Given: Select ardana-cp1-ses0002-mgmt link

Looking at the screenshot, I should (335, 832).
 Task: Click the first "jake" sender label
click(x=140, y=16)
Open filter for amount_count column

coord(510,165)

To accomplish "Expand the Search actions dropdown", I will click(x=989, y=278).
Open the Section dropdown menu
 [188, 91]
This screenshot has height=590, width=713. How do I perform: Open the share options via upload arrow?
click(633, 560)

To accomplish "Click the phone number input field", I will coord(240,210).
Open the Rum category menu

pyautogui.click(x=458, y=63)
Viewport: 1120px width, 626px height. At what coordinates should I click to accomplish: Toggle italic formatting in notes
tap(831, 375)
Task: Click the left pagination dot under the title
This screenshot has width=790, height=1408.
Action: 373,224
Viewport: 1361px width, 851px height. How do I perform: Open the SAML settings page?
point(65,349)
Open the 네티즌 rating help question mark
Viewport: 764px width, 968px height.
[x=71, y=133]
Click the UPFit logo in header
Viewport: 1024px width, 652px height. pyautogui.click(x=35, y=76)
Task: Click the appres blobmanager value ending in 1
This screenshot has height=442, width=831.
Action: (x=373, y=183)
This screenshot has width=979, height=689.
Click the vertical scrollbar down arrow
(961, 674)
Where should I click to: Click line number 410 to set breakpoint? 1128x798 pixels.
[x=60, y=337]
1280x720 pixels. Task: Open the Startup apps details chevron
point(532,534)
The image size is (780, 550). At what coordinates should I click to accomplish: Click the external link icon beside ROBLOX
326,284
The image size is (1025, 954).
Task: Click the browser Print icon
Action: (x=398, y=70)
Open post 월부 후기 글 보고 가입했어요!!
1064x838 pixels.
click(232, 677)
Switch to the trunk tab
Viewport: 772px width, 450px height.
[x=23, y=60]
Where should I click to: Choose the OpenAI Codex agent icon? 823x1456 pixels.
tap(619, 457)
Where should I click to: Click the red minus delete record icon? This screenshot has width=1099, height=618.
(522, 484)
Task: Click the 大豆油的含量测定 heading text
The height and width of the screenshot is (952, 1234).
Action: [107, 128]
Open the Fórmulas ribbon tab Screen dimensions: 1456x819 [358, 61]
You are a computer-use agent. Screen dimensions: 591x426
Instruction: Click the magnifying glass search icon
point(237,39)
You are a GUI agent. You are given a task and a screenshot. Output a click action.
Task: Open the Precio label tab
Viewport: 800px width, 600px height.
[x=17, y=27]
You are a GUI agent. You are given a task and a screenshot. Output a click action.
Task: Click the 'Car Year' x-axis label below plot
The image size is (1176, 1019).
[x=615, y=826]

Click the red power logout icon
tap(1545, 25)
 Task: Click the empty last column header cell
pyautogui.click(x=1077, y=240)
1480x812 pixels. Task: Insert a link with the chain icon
*****
[DIRECTIONS FOR THIS TASK]
Once more, write out all the data exactly.

[SOLVED PROBLEM]
Given: Select ardana-cp1-ses0002-mgmt link

Looking at the screenshot, I should (335, 832).
 Task: Click the first "jake" sender label
click(x=140, y=16)
Open filter for amount_count column

coord(510,165)

To accomplish "Expand the Search actions dropdown", I will click(x=989, y=278).
Open the Section dropdown menu
 [188, 91]
This screenshot has height=590, width=713. How do I perform: Open the share options via upload arrow?
click(633, 560)

To accomplish "Click the phone number input field", I will coord(240,210).
Open the Rum category menu

pyautogui.click(x=458, y=63)
Viewport: 1120px width, 626px height. At what coordinates should I click to accomplish: Toggle italic formatting in notes
tap(831, 375)
Task: Click the left pagination dot under the title
This screenshot has width=790, height=1408.
Action: 373,224
Viewport: 1361px width, 851px height. How do I perform: Open the SAML settings page?
point(65,349)
Open the 네티즌 rating help question mark
Viewport: 764px width, 968px height.
[x=71, y=133]
Click the UPFit logo in header
Viewport: 1024px width, 652px height. pyautogui.click(x=35, y=76)
Task: Click the appres blobmanager value ending in 1
This screenshot has height=442, width=831.
Action: (x=373, y=183)
This screenshot has width=979, height=689.
Click the vertical scrollbar down arrow
(961, 674)
Where should I click to: Click line number 410 to set breakpoint? 1128x798 pixels.
[x=60, y=337]
1280x720 pixels. Task: Open the Startup apps details chevron
point(532,534)
The image size is (780, 550). At what coordinates should I click to accomplish: Click the external link icon beside ROBLOX
326,284
The image size is (1025, 954).
Task: Click the browser Print icon
Action: (x=398, y=70)
Open post 월부 후기 글 보고 가입했어요!!
1064x838 pixels.
click(232, 677)
Switch to the trunk tab
Viewport: 772px width, 450px height.
[x=23, y=60]
Where should I click to: Choose the OpenAI Codex agent icon? 823x1456 pixels.
tap(619, 457)
Where should I click to: Click the red minus delete record icon? This screenshot has width=1099, height=618.
(522, 484)
Task: Click the 大豆油的含量测定 heading text
The height and width of the screenshot is (952, 1234).
Action: [107, 128]
Open the Fórmulas ribbon tab Screen dimensions: 1456x819 [358, 61]
You are a computer-use agent. Screen dimensions: 591x426
Instruction: Click the magnifying glass search icon
point(237,39)
You are a GUI agent. You are given a task and a screenshot. Output a click action.
Task: Open the Precio label tab
Viewport: 800px width, 600px height.
[x=17, y=27]
You are a GUI agent. You are given a task and a screenshot. Output a click action.
Task: Click the 'Car Year' x-axis label below plot
The image size is (1176, 1019).
[x=615, y=826]

Click the red power logout icon
tap(1545, 25)
 Task: Click the empty last column header cell
pyautogui.click(x=1077, y=240)
1480x812 pixels. Task: Insert a link with the chain icon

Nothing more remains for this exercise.